Read through the records. Copy each line that has the word "will".

--- RECORDED INFORMATION Enclosed Below ---

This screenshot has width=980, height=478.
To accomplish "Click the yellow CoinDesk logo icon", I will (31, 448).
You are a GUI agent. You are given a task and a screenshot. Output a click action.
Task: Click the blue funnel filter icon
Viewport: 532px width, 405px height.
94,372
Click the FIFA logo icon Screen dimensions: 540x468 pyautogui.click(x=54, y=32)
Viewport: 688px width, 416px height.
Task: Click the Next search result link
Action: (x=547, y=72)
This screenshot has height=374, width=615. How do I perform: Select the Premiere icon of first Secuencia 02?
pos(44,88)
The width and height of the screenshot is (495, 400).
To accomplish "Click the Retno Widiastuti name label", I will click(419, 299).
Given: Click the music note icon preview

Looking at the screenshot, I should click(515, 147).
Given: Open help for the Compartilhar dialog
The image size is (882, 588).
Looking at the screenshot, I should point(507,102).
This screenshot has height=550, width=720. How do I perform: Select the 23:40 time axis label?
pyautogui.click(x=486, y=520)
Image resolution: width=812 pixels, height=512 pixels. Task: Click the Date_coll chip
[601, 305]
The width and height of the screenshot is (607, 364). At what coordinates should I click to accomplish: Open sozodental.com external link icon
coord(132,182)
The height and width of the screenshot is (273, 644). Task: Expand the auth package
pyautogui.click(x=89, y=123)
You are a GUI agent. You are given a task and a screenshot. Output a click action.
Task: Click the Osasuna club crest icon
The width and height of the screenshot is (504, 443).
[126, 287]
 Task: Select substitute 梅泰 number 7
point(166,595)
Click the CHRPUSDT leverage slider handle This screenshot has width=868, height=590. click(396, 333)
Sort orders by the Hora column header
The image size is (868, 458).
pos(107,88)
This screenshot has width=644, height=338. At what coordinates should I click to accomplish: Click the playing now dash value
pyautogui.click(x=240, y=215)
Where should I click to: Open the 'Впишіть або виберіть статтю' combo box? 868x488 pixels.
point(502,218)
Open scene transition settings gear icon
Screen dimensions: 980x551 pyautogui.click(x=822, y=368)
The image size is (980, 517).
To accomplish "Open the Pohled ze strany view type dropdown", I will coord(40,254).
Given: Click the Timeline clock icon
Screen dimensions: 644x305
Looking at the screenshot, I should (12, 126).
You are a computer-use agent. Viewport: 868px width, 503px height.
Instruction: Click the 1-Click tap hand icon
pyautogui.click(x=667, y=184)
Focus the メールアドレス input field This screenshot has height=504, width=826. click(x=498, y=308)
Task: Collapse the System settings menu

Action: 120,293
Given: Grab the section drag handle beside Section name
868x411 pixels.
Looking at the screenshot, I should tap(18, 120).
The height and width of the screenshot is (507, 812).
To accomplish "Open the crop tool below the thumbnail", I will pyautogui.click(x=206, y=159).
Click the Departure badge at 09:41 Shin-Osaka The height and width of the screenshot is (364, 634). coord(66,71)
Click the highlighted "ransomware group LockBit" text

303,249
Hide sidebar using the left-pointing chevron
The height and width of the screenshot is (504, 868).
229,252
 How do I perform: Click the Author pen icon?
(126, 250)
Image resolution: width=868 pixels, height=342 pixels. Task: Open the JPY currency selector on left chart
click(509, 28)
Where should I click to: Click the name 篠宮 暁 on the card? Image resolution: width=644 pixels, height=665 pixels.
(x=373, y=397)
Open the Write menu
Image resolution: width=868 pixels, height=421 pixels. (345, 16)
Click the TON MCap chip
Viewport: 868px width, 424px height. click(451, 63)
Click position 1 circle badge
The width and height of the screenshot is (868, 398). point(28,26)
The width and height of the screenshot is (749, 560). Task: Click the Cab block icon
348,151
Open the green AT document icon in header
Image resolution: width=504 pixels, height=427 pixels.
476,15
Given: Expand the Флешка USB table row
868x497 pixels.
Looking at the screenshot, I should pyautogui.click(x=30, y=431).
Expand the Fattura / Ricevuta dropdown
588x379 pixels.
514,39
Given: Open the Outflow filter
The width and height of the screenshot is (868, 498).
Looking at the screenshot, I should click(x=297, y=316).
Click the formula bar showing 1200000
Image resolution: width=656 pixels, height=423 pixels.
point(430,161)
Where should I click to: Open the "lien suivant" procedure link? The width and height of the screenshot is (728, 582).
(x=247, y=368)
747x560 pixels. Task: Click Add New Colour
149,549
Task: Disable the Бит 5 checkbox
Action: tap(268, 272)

--- End of Enclosed RECORDED INFORMATION ---

ANSWER TO THE PROBLEM
To accomplish "Click the yellow CoinDesk logo icon", I will (31, 448).
To accomplish "Click the Retno Widiastuti name label", I will click(419, 299).
To accomplish "Open the Pohled ze strany view type dropdown", I will coord(40,254).
To accomplish "Open the crop tool below the thumbnail", I will pyautogui.click(x=206, y=159).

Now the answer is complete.